Hace un par de meses titulábamos nuestro comentario editorial “El fin de Kuczynski”. Se tardó la agonía del presidente de Perú, pero llegó. A las serias acusaciones de relaciones dudosas con la corruptora Odebrecht se sumó al final pruebas tangibles de cómo sus partidarios compraron votos para evitar la vacancia a fines de diciembre. Todo ello en el contexto de la abrumadora ineptitud política de Pedro Pablo Kuczynski, - PPK- , que ha tenido a Perú paralizado en lo político y muy por debajo de su potencial en lo económico.

Se termina así un gobierno para olvidar. Pero no los problemas que lo acosaron. Su sucesor, el Primer Vicepresidente Martín Vizcarra, podría tener que enfrentar la dura oposición del partido Fuerza Popular de Keiko Fujimori, aunque hay analistas que no descartan que este partido se alíe y apoye al nuevo gobierno. Mientras otra fracción fujimorista, la de su hermano Kenji, que salvó a PPK en la ronda de diciembre, pasa a ser una incógnita en las actuales circunstancias.

Ya hay voces que piden al nuevo presidente que llame a elecciones generales, presidenciales y parlamentarias, como un modo de limpiar el ambiente y recrear condiciones de gobernabilidad. Parece sensato, pero es probablemente una vía llena de incógnitas.

Hay, sin embargo un alto nivel de descrédito de las fuerza políticas, de atomización partidaria, y una gran debilidad en el Congreso de las fuerzas que continuarían gobernando con Vizcarra, a menos que se alíe con Fuerza Popular. Hasta ahora se ve un Perú jaqueado en lo político por la fragmentación de sus partidos, el descrédito de sus representantes, la debilidad parlamentaria de quienes detentan el poder ejecutivo, y la escandalera continua de presidentes y ex presidentes.

Ya hay voces que piden al nuevo presidente que llame a elecciones generales, presidenciales y parlamentarias, como un modo de limpiar el ambiente y recrear condiciones de gobernabilidad. Parece sensato, pero es probablemente una vía llena de incógnitas: ¿Dará esto una oportunidad a Keiko Fujimori de llegar finalmente a la presidencia, que se la ha ido de las manos dos veces?, ¿o permitirá que alguien de izquierda –agrupando las fuerzas que apoyaron a Mendoza en la última elección- aparezca como la nueva carta que viene a “limpiar” la escena política?¿A qué darían lugar unas elecciones en medio de esta crisis?

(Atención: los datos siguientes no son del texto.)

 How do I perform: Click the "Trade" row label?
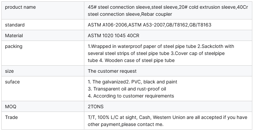pyautogui.click(x=11, y=117)
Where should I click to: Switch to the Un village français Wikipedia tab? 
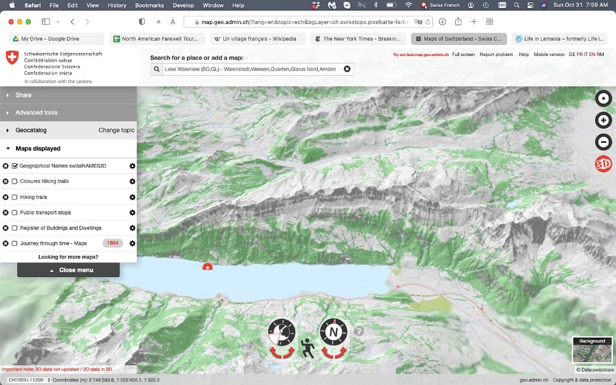pos(254,39)
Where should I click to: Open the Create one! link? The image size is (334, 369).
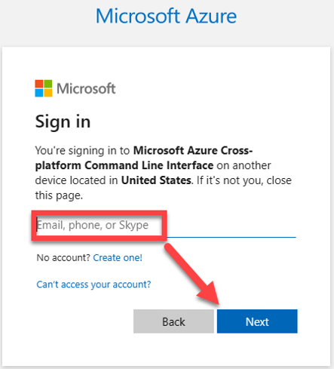[118, 257]
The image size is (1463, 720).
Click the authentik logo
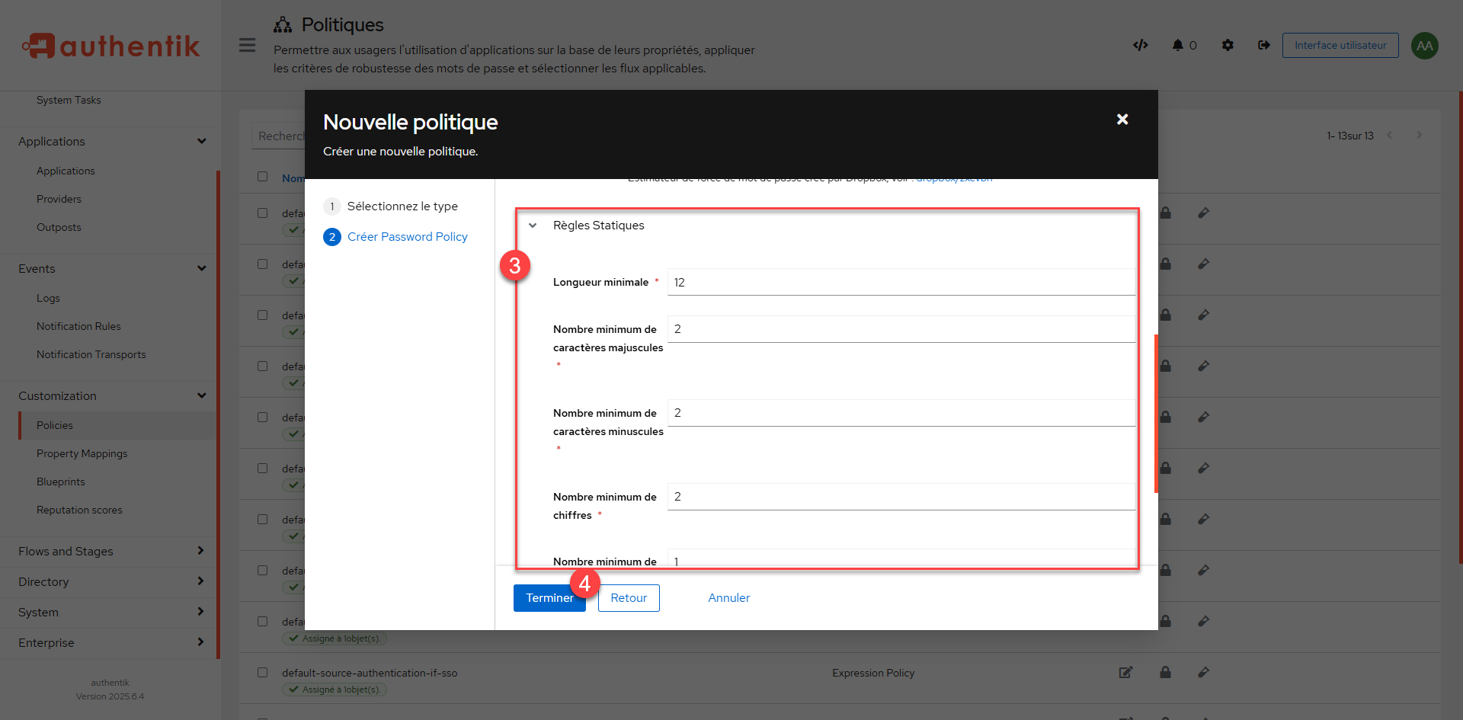point(111,46)
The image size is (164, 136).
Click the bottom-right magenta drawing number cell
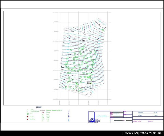click(x=156, y=121)

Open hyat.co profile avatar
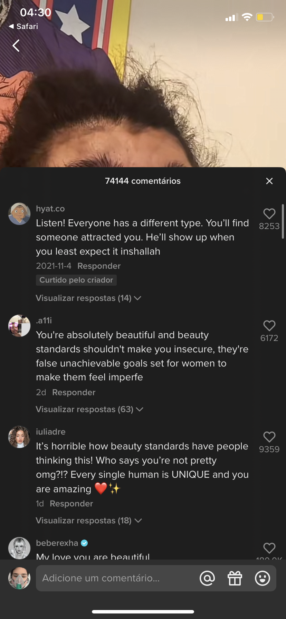tap(19, 214)
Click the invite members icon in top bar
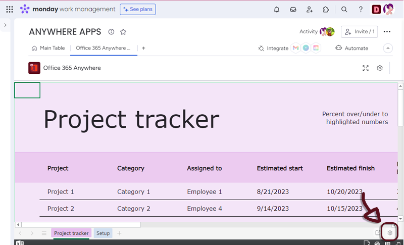404x245 pixels. tap(309, 9)
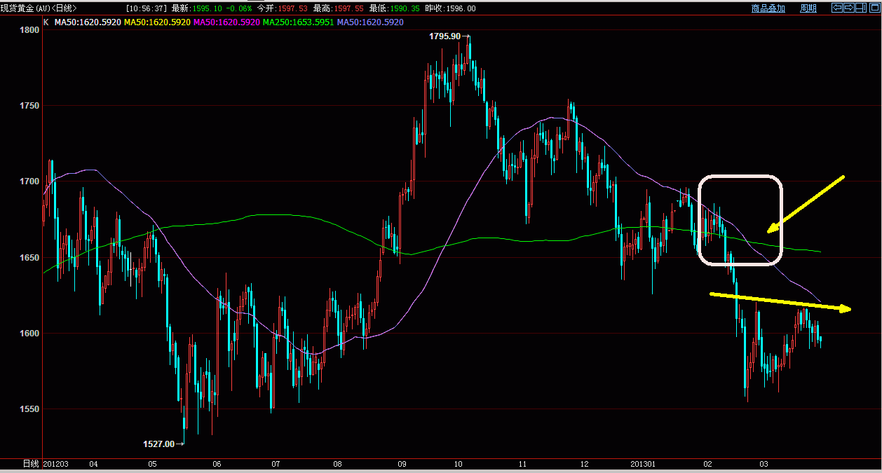Click the 09 month axis label
The height and width of the screenshot is (473, 882).
[x=402, y=464]

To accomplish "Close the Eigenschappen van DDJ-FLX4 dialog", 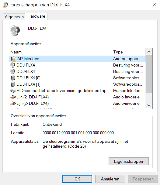I will 154,5.
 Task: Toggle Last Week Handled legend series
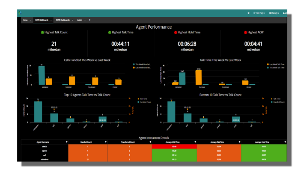142,68
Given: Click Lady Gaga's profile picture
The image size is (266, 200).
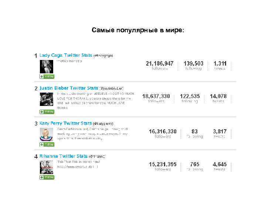Looking at the screenshot, I should (x=47, y=66).
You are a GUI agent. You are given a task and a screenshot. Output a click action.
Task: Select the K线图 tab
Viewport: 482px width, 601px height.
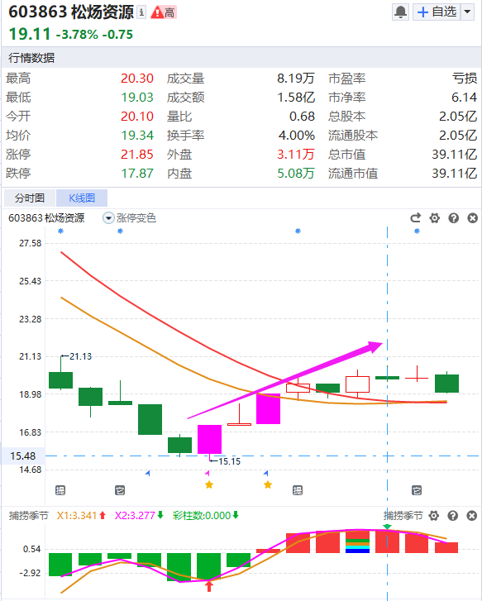(x=82, y=198)
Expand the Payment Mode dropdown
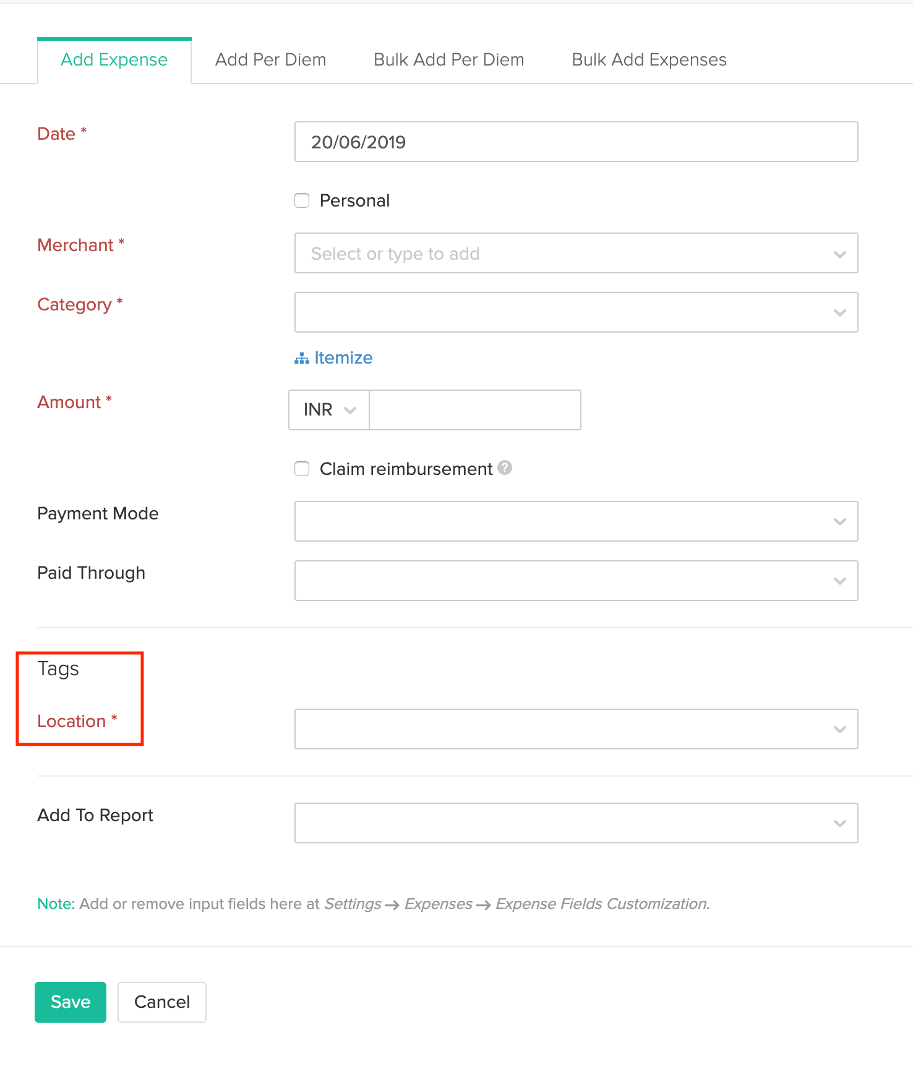 point(576,521)
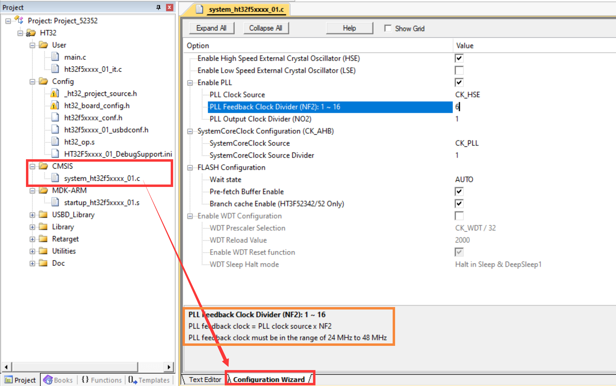Screen dimensions: 616x386
Task: Click the warning icon beside ht32_board_config.h
Action: point(55,106)
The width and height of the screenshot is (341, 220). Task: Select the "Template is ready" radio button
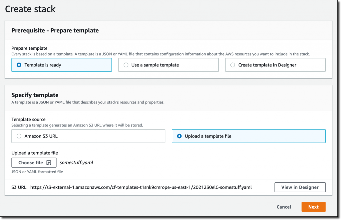(x=19, y=65)
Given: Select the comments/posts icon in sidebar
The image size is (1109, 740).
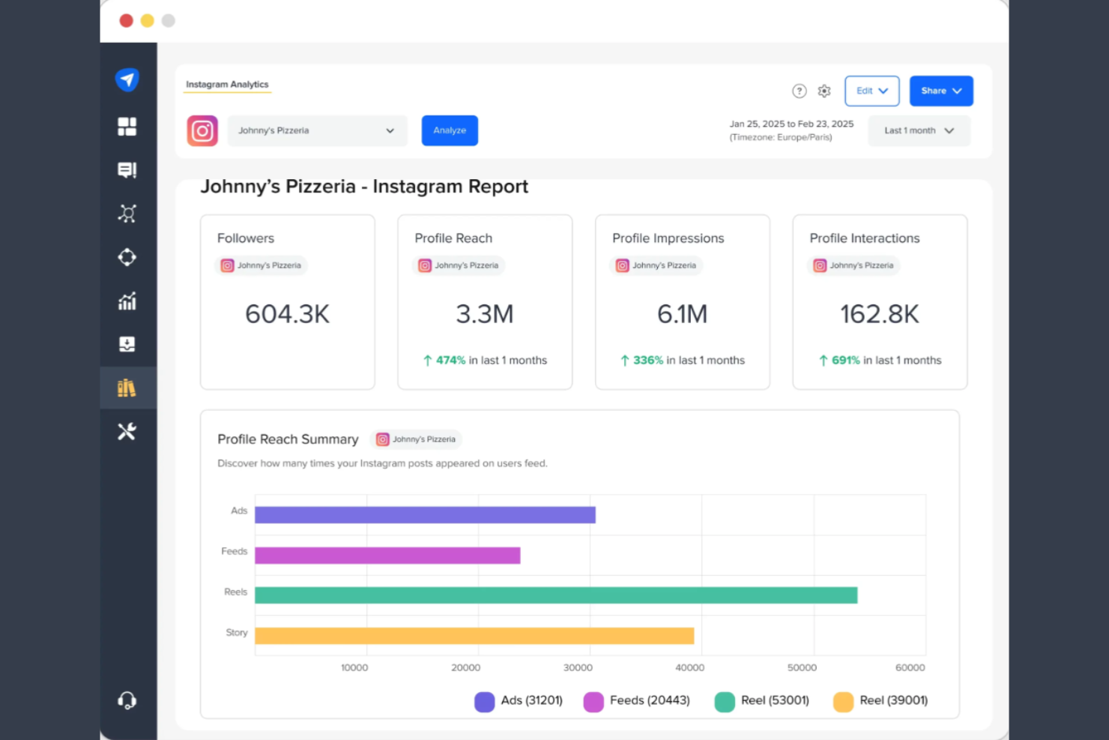Looking at the screenshot, I should tap(127, 169).
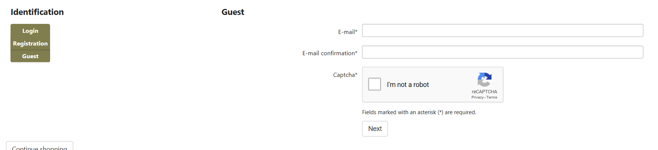Click the Identification heading
Screen dimensions: 658x150
coord(37,12)
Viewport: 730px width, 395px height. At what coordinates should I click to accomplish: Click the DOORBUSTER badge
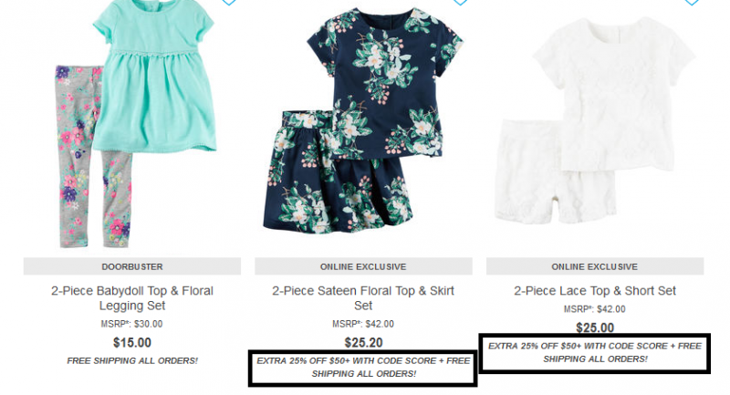132,266
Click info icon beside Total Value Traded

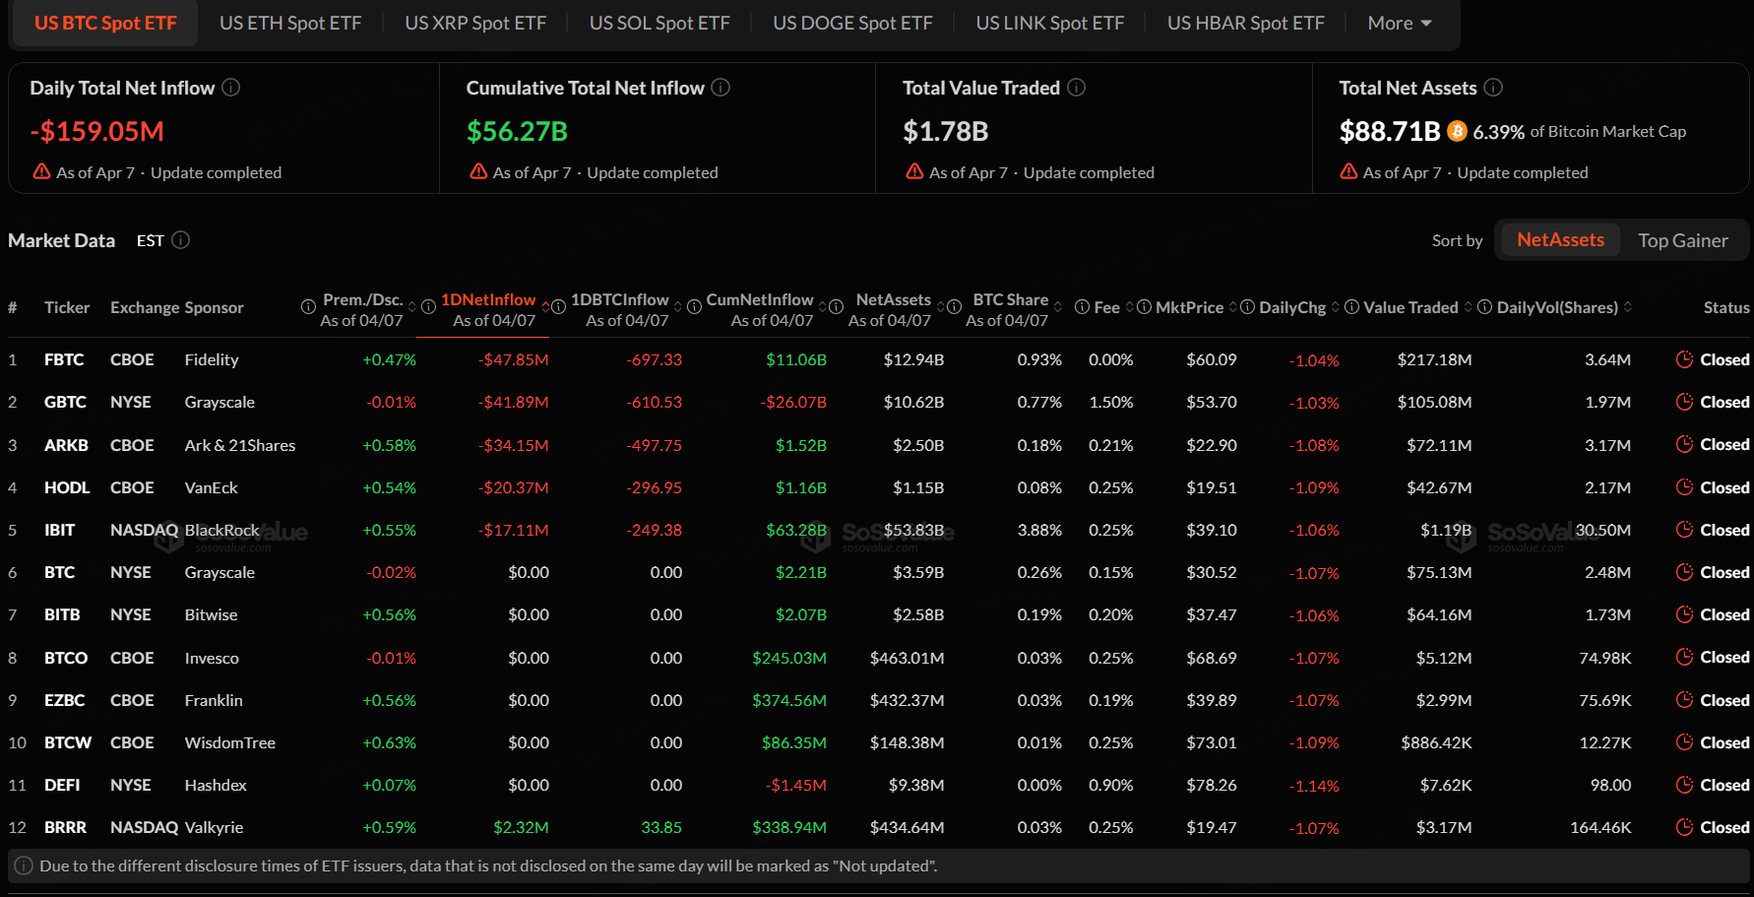click(1077, 88)
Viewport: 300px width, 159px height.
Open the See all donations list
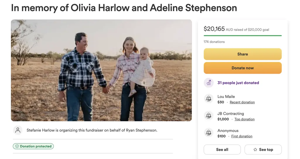(222, 150)
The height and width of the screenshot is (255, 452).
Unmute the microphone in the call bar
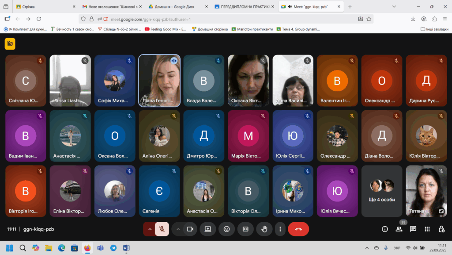[x=162, y=229]
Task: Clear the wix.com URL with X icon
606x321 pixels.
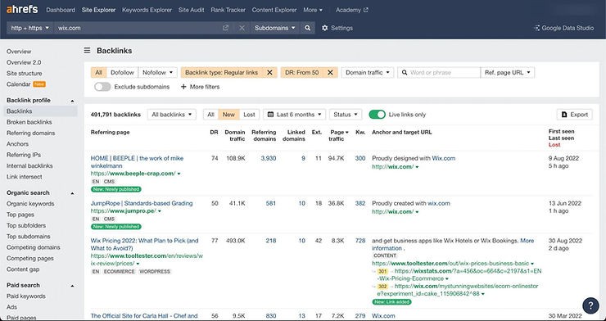Action: point(242,28)
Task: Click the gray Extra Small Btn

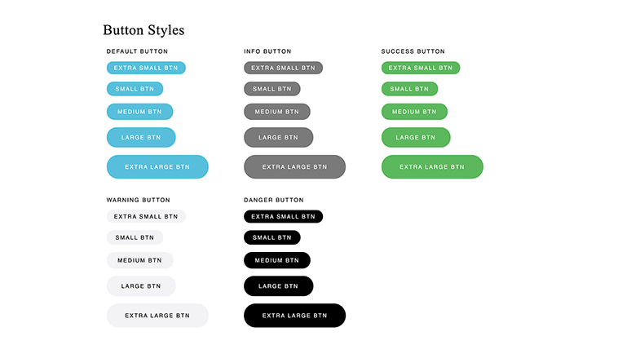Action: tap(284, 68)
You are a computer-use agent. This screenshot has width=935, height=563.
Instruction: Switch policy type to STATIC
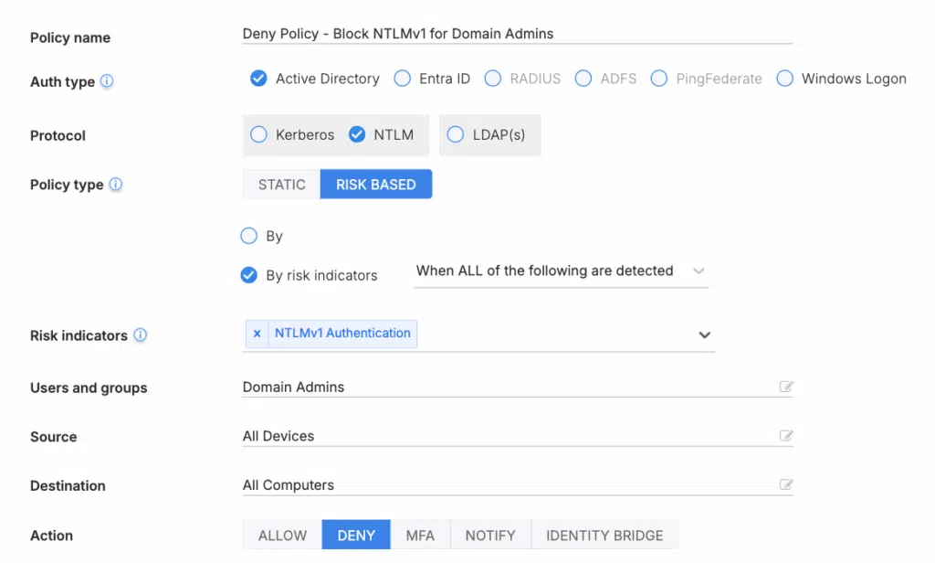coord(281,185)
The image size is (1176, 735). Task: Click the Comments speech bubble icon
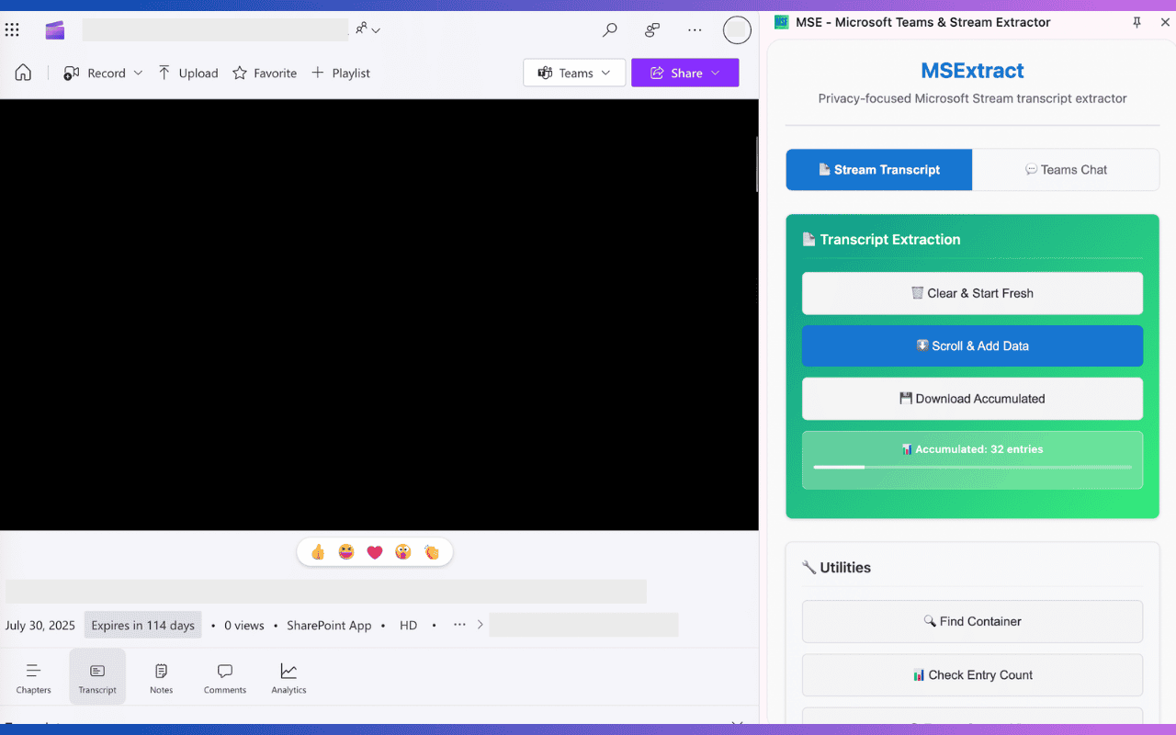[224, 671]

Estamos en los primeros momentos tras la renuncia de PPK, y el polvo –las tormentas de arena, más bien- levantado por este duro y largo trance político en Perú no se asientan aún. Pero tendemos a pensar que un período de entendimiento sobre temas básicos entre la actual oposición y el nuevo presidente Vizcarra, que dé estabilidad por un tiempo prudente para aclarar el panorama político, ayudaría a crear las condiciones para nuevas elecciones que no estén así tan determinadas por estos tiempos de crisis.

Hay un gran precedente en el propio Perú: Cuando el ex presidente Alberto Fujimori renunció en 2000 desde Japón, el Presidente Transitorio Valentín Paniagua hizo un gran trabajo para abrir una transición que permitió que Perú recuperara la democracia, la estabilidad y una senda de crecimiento económico que en sucesivos gobiernos le ha cambiado el rostro a Perú. Si Vizcarra logra ser un segundo Paniagua, Perú se habría abierto un nuevo camino.